Menyusul status PKPU sementara tersebut, hakim menunjuk Mochamad Djoenaidie sebagai hakim pengawas, dan mengangkat empat pengurus. Keempat pengurus itu terdiri dari Andika Hendrawanto, Antonius Yongky Adrianto Jarman, Dr Farih Romdoni Putra, dan Akbar Alfa Toago.
”PKPU Sementara tersebut berdasar putusan Pengadilan Niaga pada Pengadilan Negeri Surabaya pada Selasa, 8 Agustus 2023 No: 63/Pdt.Sus-PKPU/2023/PN Niaga Sby,” tulis Basuki Kurniawan, Direktur Prima Alloy Steel Universal.
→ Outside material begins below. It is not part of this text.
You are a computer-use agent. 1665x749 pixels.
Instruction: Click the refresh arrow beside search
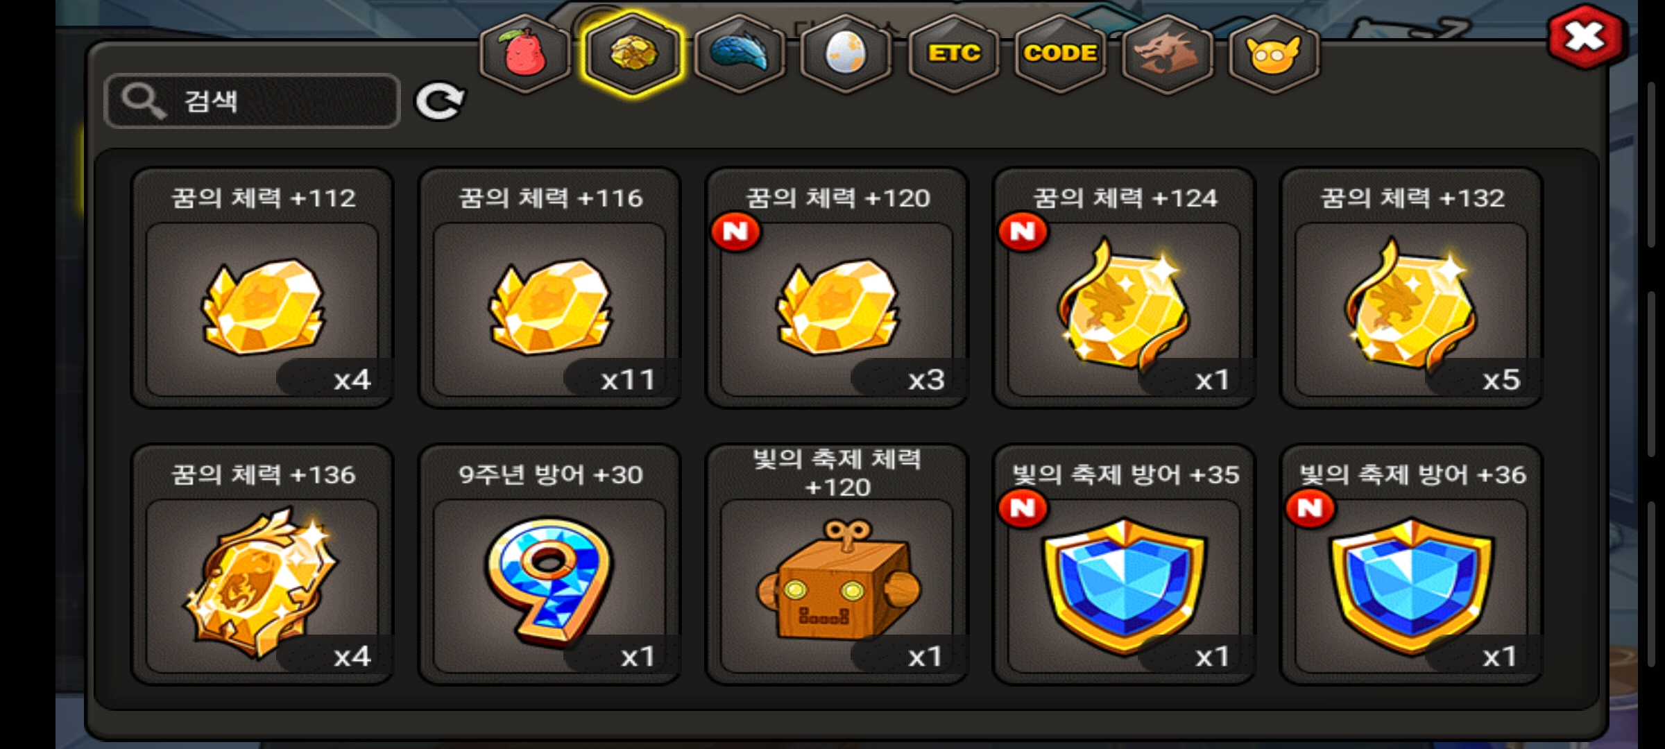pos(440,101)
Data dan fakta tersebut klaim Basuki tidak berdampak material terhadap kegiatan operasional, hukum, kondisi keuangan, atau kelangsungan usaha emiten atau perusahaan publik. ”Penundaan kewajiban pembayaran utang itu, belum berdampak langsung pada kegiatan operasional, kondisi Keuangan, hukum maupun kelangsungan usaha perseroan,” tegasnya.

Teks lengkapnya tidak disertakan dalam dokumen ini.